Лена остается одна со своей пачкой денег. Она готова уже отправиться в обратный путь, но тут к ней вдруг незаметно подходит нищенка. Ужасающей худобы женщина держит на руках изголодавшегося младенца и, цепляясь за рубашку Лены, трясет у нее под носом пустым рожком, измазанным соплями и грязью. Ее возраст трудно определить, настолько она истощена, просто на грани жизни и смерти. Ей нечего есть самой, нечего дать ребенку, в ее иссохшей груди, которая видна через прорехи в одежде, нет молока. При виде ее тощего тела и этого беспрестанно плачущего ребенка у Лены сжимается сердце. И тут в мгновенье ока неизвестно откуда взявшиеся ребятишки окружают ее, цепляются за одежду. Протянутые руки, умоляющие взгляды парализуют Лену, она не может сдвинуться с места. Сердце у нее бешено бьется, ей трудно дышать. Она отдает деньги детям, те с визгом начинают из-за них драться, пуская в ход ногти и кулаки, чтобы вырвать свою долю добычи. А к ней уже бегут другие, клянчат еще и еще. Они стискивают Лену со всех сторон, она не способна ни пошевельнуться, ни убежать, ни ответить чем бы то ни было на эту ужасающую обездоленность. С ужасом она чувствует приближение панической атаки. В глазах у нее все плывет, в ушах шумит, она пытается ускользнуть, чтобы не участвовать в этом безобразии, которое сама же и спровоцировала.

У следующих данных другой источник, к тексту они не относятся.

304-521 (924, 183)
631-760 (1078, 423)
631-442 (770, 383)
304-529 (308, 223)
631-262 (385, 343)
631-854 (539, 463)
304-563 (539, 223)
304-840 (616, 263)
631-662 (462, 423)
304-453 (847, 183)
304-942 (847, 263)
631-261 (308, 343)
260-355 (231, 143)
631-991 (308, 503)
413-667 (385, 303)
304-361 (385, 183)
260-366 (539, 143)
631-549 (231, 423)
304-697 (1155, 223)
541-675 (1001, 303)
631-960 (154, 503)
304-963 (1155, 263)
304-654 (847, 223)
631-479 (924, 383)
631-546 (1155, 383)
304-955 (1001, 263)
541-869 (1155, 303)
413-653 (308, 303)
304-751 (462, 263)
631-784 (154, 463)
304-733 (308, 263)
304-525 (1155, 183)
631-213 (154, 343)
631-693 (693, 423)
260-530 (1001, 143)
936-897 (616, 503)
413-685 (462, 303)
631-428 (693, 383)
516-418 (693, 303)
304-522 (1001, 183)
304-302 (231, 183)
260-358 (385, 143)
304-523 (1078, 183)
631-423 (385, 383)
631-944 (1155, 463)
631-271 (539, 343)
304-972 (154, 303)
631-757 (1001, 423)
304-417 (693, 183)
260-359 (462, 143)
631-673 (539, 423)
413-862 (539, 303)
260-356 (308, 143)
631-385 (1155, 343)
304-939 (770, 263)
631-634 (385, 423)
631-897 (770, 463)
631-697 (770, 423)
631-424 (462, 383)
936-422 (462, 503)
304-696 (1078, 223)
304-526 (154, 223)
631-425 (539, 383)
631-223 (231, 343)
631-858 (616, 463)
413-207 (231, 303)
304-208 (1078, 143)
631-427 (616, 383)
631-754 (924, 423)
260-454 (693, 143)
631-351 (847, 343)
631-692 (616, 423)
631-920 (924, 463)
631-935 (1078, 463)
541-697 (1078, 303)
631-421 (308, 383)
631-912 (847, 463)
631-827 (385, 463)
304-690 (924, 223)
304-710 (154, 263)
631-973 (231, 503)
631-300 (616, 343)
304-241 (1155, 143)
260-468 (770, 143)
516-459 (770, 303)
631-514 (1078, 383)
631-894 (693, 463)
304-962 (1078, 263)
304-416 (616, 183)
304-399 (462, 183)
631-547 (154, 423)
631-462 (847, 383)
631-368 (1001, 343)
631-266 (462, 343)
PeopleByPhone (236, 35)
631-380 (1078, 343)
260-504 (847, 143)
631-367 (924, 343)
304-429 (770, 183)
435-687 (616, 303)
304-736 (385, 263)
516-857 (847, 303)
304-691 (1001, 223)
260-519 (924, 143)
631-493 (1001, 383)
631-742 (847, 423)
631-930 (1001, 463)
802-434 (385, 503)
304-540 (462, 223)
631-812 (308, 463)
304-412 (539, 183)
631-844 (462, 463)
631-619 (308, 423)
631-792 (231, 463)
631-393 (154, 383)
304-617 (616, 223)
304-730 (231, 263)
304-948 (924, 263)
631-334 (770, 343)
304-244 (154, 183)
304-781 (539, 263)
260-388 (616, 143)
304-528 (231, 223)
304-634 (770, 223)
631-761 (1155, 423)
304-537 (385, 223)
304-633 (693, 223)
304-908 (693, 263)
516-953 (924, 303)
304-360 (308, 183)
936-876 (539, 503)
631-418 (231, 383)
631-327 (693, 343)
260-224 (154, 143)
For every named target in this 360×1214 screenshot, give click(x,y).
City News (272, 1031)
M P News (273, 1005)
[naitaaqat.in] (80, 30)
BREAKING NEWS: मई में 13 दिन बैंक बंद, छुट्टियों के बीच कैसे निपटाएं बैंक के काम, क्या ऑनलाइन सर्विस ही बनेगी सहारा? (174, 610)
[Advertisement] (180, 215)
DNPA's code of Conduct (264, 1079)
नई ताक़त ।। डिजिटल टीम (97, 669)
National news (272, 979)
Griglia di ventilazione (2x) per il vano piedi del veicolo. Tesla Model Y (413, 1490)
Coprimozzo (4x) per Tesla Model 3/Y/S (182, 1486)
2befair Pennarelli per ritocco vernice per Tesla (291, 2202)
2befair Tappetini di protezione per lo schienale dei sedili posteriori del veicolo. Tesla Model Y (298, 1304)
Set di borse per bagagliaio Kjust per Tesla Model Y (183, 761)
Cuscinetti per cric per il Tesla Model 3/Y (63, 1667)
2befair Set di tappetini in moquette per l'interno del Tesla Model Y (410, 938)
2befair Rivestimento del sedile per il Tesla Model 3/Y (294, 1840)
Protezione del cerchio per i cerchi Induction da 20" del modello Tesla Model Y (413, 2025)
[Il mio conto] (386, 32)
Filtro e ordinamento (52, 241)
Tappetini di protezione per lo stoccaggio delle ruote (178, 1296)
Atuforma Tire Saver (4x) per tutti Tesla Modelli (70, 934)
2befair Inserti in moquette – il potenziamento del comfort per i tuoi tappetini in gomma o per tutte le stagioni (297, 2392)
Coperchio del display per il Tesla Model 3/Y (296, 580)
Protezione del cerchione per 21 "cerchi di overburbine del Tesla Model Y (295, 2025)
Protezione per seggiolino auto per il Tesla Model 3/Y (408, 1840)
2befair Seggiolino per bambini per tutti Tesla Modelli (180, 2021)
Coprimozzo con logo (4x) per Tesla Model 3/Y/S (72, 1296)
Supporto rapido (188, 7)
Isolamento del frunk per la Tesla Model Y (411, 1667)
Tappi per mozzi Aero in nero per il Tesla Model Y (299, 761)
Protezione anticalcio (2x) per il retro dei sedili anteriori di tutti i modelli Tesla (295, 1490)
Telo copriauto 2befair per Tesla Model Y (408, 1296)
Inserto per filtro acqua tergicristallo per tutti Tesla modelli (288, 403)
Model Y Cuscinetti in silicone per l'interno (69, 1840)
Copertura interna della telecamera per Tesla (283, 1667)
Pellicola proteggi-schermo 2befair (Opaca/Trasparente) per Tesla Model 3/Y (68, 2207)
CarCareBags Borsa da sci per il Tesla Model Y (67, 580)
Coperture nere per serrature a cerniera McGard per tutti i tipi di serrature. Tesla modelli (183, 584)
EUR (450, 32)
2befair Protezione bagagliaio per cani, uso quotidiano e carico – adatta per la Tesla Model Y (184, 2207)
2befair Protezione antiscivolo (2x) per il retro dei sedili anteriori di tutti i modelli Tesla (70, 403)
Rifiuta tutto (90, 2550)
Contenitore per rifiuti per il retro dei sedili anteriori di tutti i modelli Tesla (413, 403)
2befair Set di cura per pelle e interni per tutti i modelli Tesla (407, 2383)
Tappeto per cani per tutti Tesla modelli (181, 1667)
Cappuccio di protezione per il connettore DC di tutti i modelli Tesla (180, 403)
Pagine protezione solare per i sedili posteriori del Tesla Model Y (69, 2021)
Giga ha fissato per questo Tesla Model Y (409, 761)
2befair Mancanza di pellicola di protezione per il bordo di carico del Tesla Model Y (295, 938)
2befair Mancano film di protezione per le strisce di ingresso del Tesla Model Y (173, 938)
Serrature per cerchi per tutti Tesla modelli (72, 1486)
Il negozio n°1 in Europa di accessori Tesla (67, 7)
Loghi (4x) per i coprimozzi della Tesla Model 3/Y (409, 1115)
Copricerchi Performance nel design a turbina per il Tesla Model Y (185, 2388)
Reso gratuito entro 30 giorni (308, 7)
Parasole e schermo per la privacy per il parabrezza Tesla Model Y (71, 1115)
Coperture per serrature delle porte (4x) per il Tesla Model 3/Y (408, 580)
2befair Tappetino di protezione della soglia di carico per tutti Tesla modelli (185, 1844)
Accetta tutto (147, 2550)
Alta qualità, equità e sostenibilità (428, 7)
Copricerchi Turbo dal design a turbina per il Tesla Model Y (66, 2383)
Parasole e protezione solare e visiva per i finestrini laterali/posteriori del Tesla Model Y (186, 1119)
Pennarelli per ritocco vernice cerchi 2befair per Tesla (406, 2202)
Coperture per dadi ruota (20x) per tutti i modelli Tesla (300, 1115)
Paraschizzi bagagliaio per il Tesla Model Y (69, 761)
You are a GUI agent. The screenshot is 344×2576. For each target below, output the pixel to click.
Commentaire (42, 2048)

Сама не зная как, она находит обратную дорогу в отель. Вся дрожа, поднимается в номер, запирается на ключ и глотает несколько таблеток, чтобы успокоиться. Она-то думала, что расстояние поможет ей залечить раны, прийти в себя, но она ошибалась. Сейчас ей даже хуже, чем было сразу после приезда сюда. Будь проклят тот день, когда она ступила на эту землю. Все здесь кажется ей враждебным, жестоким – эта нищета, эта беспрестанная суматоха, эти толпы повсюду. «Индия сводит с ума», – прочитала она когда-то фразу, смысл которой стал ей понятен только сейчас. Перед этими обездоленными детьми она оказалась безоружной, смертельно беспомощной. Как ей выбросить из головы это зрелище: нищенку с младенцем, детей, дерущихся из-за ее денег? Она сейчас же соберет вещи, сядет на первый самолет и вернется домой. Надо уносить ноги, пока эта страна не раздавила ее окончательно. Но тут перспектива возвращения в пустой, холодный дом, где ее отныне никто не ждет, заставляет Лену застыть на месте. Если поразмыслить, то тишина для нее страшнее шума. Из задумчивости ее выводит маленькая цветная точка, которую она вдруг замечает в небе за окном. Похоже на воздушного змея, который реет на ветру над самым океаном.
В один миг Лена забывает все свои терзания. Она поспешно выбегает из номера, спускается на пляж и бежит к девочке, но та ее не замечает. Она уже сложила свою игрушку и шагает прочь, в сторону одного из прибрежных ресторанчиков, скромной дхабе[6], внутри которой и исчезает. Лена идет вслед за ней и подходит к дверям заведения. Посетителей встречает вывеска с неожиданной надписью: «Добро пожаловать к Джеймсу и Мери» и табличка, на которой обозначено единственное, что есть в меню: жареная рыба с рисом и чапати. Облупившаяся от времени краска не может замаскировать ветхость постройки, в которой есть что-то от старой дамы, пытающейся скрыть свой возраст под неумелым макияжем.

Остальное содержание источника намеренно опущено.